[start]

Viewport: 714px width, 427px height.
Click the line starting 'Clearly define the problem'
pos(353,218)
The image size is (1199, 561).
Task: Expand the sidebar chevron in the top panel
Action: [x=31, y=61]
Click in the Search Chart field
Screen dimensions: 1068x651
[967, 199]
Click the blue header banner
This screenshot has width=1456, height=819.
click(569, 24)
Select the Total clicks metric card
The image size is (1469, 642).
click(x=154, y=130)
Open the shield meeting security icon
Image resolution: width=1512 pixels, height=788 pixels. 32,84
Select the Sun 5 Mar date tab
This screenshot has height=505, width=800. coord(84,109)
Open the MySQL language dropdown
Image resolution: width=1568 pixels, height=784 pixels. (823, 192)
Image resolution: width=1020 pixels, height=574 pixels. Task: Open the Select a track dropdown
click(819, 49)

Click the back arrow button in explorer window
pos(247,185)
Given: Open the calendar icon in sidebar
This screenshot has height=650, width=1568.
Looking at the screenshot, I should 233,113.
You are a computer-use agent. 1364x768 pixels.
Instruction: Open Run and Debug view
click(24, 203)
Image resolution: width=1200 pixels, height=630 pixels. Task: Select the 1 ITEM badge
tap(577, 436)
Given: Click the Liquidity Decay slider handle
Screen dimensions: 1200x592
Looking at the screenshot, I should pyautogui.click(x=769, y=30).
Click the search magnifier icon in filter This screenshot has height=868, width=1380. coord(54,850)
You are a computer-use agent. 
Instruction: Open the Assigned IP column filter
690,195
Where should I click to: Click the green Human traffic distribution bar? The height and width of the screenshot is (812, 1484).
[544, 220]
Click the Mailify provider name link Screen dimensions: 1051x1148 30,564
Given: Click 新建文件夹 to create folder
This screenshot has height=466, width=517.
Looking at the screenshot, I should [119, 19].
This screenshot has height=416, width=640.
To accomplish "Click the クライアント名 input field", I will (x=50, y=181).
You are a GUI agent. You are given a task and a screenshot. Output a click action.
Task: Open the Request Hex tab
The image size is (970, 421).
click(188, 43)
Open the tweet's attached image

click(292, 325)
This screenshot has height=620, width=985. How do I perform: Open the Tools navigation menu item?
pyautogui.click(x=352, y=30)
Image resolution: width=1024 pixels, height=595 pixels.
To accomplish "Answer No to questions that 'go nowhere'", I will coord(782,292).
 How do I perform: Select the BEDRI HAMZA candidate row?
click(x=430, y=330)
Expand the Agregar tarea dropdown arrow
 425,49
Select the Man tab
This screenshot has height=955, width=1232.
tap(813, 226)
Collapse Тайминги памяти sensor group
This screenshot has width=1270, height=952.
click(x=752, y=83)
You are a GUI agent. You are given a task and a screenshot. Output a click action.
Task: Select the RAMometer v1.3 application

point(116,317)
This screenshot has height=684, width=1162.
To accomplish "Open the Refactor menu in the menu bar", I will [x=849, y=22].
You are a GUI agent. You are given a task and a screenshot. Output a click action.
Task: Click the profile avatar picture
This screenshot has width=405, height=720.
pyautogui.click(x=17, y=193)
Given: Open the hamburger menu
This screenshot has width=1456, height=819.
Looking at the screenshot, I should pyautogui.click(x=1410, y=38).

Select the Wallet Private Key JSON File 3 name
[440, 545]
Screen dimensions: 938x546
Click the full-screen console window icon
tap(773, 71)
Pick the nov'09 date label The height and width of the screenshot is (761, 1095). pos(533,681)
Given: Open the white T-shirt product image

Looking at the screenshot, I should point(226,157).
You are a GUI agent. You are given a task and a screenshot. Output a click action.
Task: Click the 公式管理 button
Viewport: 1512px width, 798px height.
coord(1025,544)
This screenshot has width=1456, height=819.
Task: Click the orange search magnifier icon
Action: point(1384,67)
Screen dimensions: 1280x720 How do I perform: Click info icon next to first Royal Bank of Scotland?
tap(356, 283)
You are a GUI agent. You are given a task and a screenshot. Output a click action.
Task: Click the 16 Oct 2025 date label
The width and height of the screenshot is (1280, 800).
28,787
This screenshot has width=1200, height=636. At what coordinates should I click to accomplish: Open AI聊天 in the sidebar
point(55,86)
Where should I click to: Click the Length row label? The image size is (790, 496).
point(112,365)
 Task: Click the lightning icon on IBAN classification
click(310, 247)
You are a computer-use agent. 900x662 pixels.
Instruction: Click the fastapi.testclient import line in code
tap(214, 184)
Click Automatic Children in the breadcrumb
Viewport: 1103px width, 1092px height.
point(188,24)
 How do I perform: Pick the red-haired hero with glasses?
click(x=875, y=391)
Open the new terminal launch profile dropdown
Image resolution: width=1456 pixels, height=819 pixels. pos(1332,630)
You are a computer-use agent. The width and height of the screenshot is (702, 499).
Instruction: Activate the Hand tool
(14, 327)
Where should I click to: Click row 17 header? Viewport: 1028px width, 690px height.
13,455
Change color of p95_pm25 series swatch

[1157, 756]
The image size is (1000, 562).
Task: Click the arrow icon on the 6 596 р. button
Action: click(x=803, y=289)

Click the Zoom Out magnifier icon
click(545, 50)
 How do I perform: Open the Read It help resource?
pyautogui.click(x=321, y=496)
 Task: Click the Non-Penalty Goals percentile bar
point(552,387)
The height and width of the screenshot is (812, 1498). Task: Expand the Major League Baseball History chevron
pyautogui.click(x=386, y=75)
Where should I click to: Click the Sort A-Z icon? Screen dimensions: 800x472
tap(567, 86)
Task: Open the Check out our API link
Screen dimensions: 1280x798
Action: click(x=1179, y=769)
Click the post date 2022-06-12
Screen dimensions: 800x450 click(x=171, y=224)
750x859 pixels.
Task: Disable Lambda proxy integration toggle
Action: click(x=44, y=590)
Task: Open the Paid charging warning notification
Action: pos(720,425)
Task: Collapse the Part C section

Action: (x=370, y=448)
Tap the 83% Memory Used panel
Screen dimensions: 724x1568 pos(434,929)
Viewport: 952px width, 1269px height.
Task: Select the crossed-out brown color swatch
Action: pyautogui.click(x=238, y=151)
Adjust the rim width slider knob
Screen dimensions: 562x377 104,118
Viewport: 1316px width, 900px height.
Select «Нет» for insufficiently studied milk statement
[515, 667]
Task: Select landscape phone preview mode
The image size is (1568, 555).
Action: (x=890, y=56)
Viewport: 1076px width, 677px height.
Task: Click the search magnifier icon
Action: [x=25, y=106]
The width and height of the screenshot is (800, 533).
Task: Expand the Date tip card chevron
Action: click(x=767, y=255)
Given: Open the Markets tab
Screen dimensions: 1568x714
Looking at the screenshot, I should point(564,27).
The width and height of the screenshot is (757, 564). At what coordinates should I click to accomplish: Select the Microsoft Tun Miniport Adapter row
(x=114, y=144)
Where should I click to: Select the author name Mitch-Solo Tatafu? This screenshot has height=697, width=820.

[end]

• _TASK STATEMENT_: Copy out all the material above again, changing every "computer-use agent" to "screen assistant" and leaving everything else unchanged.

• _RESULT FOR THIS TASK_:
Viewport: 714px width, 427px height.
Click the line starting 'Clearly define the problem'
pos(353,218)
The image size is (1199, 561).
Task: Expand the sidebar chevron in the top panel
Action: [x=31, y=61]
Click in the Search Chart field
Screen dimensions: 1068x651
[967, 199]
Click the blue header banner
This screenshot has width=1456, height=819.
click(569, 24)
Select the Total clicks metric card
The image size is (1469, 642).
click(x=154, y=130)
Open the shield meeting security icon
Image resolution: width=1512 pixels, height=788 pixels. 32,84
Select the Sun 5 Mar date tab
This screenshot has height=505, width=800. coord(84,109)
Open the MySQL language dropdown
Image resolution: width=1568 pixels, height=784 pixels. (823, 192)
Image resolution: width=1020 pixels, height=574 pixels. Task: Open the Select a track dropdown
click(819, 49)

Click the back arrow button in explorer window
pos(247,185)
Given: Open the calendar icon in sidebar
This screenshot has height=650, width=1568.
Looking at the screenshot, I should 233,113.
You are a screen assistant. 1364x768 pixels.
Instruction: Open Run and Debug view
click(24, 203)
Image resolution: width=1200 pixels, height=630 pixels. Task: Select the 1 ITEM badge
tap(577, 436)
Given: Click the Liquidity Decay slider handle
Screen dimensions: 1200x592
Looking at the screenshot, I should pyautogui.click(x=769, y=30).
Click the search magnifier icon in filter This screenshot has height=868, width=1380. coord(54,850)
You are a screen assistant. 
Instruction: Open the Assigned IP column filter
690,195
Where should I click to: Click the green Human traffic distribution bar? The height and width of the screenshot is (812, 1484).
[544, 220]
Click the Mailify provider name link Screen dimensions: 1051x1148 30,564
Given: Click 新建文件夹 to create folder
This screenshot has height=466, width=517.
Looking at the screenshot, I should [119, 19].
This screenshot has height=416, width=640.
To accomplish "Click the クライアント名 input field", I will (x=50, y=181).
You are a GUI agent. You are given a task and a screenshot. Output a click action.
Task: Open the Request Hex tab
The image size is (970, 421).
click(188, 43)
Open the tweet's attached image

click(292, 325)
This screenshot has height=620, width=985. How do I perform: Open the Tools navigation menu item?
pyautogui.click(x=352, y=30)
Image resolution: width=1024 pixels, height=595 pixels.
To accomplish "Answer No to questions that 'go nowhere'", I will coord(782,292).
 How do I perform: Select the BEDRI HAMZA candidate row?
click(x=430, y=330)
Expand the Agregar tarea dropdown arrow
 425,49
Select the Man tab
This screenshot has height=955, width=1232.
tap(813, 226)
Collapse Тайминги памяти sensor group
This screenshot has width=1270, height=952.
click(x=752, y=83)
You are a GUI agent. You are given a task and a screenshot. Output a click action.
Task: Select the RAMometer v1.3 application

point(116,317)
This screenshot has height=684, width=1162.
To accomplish "Open the Refactor menu in the menu bar", I will [x=849, y=22].
You are a GUI agent. You are given a task and a screenshot. Output a click action.
Task: Click the profile avatar picture
This screenshot has width=405, height=720.
pyautogui.click(x=17, y=193)
Given: Open the hamburger menu
This screenshot has width=1456, height=819.
Looking at the screenshot, I should pyautogui.click(x=1410, y=38).

Select the Wallet Private Key JSON File 3 name
[440, 545]
Screen dimensions: 938x546
Click the full-screen console window icon
tap(773, 71)
Pick the nov'09 date label The height and width of the screenshot is (761, 1095). pos(533,681)
Given: Open the white T-shirt product image

Looking at the screenshot, I should point(226,157).
You are a GUI agent. You are given a task and a screenshot. Output a click action.
Task: Click the 公式管理 button
Viewport: 1512px width, 798px height.
coord(1025,544)
This screenshot has width=1456, height=819.
Task: Click the orange search magnifier icon
Action: point(1384,67)
Screen dimensions: 1280x720 How do I perform: Click info icon next to first Royal Bank of Scotland?
tap(356, 283)
You are a GUI agent. You are given a task and a screenshot. Output a click action.
Task: Click the 16 Oct 2025 date label
The width and height of the screenshot is (1280, 800).
28,787
This screenshot has width=1200, height=636. At what coordinates should I click to accomplish: Open AI聊天 in the sidebar
point(55,86)
Where should I click to: Click the Length row label? The image size is (790, 496).
point(112,365)
 Task: Click the lightning icon on IBAN classification
click(310, 247)
You are a screen assistant. 900x662 pixels.
Instruction: Click the fastapi.testclient import line in code
tap(214, 184)
Click Automatic Children in the breadcrumb
Viewport: 1103px width, 1092px height.
point(188,24)
 How do I perform: Pick the red-haired hero with glasses?
click(x=875, y=391)
Open the new terminal launch profile dropdown
Image resolution: width=1456 pixels, height=819 pixels. pos(1332,630)
You are a screen assistant. The width and height of the screenshot is (702, 499).
Instruction: Activate the Hand tool
(14, 327)
Where should I click to: Click row 17 header? Viewport: 1028px width, 690px height.
13,455
Change color of p95_pm25 series swatch

[1157, 756]
The image size is (1000, 562).
Task: Click the arrow icon on the 6 596 р. button
Action: click(x=803, y=289)

Click the Zoom Out magnifier icon
click(545, 50)
 How do I perform: Open the Read It help resource?
pyautogui.click(x=321, y=496)
 Task: Click the Non-Penalty Goals percentile bar
point(552,387)
The height and width of the screenshot is (812, 1498). Task: Expand the Major League Baseball History chevron
pyautogui.click(x=386, y=75)
Where should I click to: Click the Sort A-Z icon? Screen dimensions: 800x472
tap(567, 86)
Task: Open the Check out our API link
Screen dimensions: 1280x798
Action: click(x=1179, y=769)
Click the post date 2022-06-12
Screen dimensions: 800x450 click(x=171, y=224)
750x859 pixels.
Task: Disable Lambda proxy integration toggle
Action: click(x=44, y=590)
Task: Open the Paid charging warning notification
Action: pos(720,425)
Task: Collapse the Part C section

Action: (x=370, y=448)
Tap the 83% Memory Used panel
Screen dimensions: 724x1568 pos(434,929)
Viewport: 952px width, 1269px height.
Task: Select the crossed-out brown color swatch
Action: pyautogui.click(x=238, y=151)
Adjust the rim width slider knob
Screen dimensions: 562x377 104,118
Viewport: 1316px width, 900px height.
Select «Нет» for insufficiently studied milk statement
[515, 667]
Task: Select landscape phone preview mode
The image size is (1568, 555).
Action: (x=890, y=56)
Viewport: 1076px width, 677px height.
Task: Click the search magnifier icon
Action: [x=25, y=106]
The width and height of the screenshot is (800, 533).
Task: Expand the Date tip card chevron
Action: click(x=767, y=255)
Given: Open the Markets tab
Screen dimensions: 1568x714
Looking at the screenshot, I should point(564,27).
The width and height of the screenshot is (757, 564). At what coordinates should I click to accomplish: Select the Microsoft Tun Miniport Adapter row
(x=114, y=144)
Where should I click to: Select the author name Mitch-Solo Tatafu? This screenshot has height=697, width=820.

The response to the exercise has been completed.